**Material to process**:
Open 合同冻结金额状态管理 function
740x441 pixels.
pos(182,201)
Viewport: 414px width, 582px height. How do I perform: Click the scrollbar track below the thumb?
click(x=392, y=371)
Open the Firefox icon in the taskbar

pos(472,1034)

**Work to be completed**: Every line from the one with "Viewport: 414px width, 582px" to the end of the records above should be returned exactly, and no other lines.

**Solution**:
Viewport: 414px width, 582px height. How do I perform: Click the scrollbar track below the thumb?
click(x=392, y=371)
Open the Firefox icon in the taskbar

pos(472,1034)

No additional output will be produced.